La Tunisie estime que les mesures susmentionnées semblent être incompatibles avec les obligations du Royaume du Maroc au titre de plusieurs dispositions, entre autres, de l’Accord antidumping et du GATT de 1994. La Tunisie se réserve le droit de soulever d’autres points de fait ou de droit liés aux mesures susmentionnées au cours des consultations et dans toute demande d’établissement d’un groupe spécial. Elle espère que « le Royaume du Maroc répondra en temps opportun à la présente demande. Elle est prête à examiner avec le Royaume du Maroc des dates mutuellement acceptables pour engager les consultations ».

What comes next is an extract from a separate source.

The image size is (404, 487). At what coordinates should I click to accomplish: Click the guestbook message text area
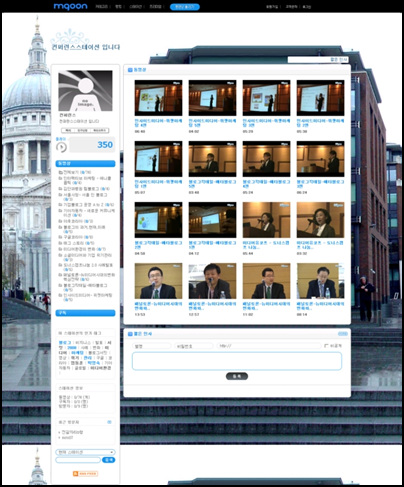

Après une première tentative devant l’OMC en juin dernier, et bien que l’on soit encore à la phase de consultation, la Tunisie semble cette fois-ci déterminée à aller jusqu’au bout, les mesures étant devenues définitives.
Le Maroc dans une mauvaise posture… face à la Turquie
Le Maroc est en train de revivre exactement le même scénario qui s’est passé avec la Turquie. Comme le rappelle Jamal Machrouh, Senior Fellow de Policy Center for the New South et professeur universitaire des relations internationales à l’Université Ibn Tofaïl à Kénitra, le 3 octobre 2016, la Turquie a demandé l’ouverture de consultations avec le Maroc au sujet des mesures antidumping appliquées contre certains produits en acier laminés à chaud. Au mois de novembre de la même année, deux séries de consultations ont eu lieu entre les deux parties sans qu’aucune solution à l’amiable n’ait pu être trouvée. La Turquie a décidé, alors, d’actionner la phase juridictionnelle du système de règlement des différends de l’Organisation mondiale du commerce, en demandant l’établissement d’un groupe spécial.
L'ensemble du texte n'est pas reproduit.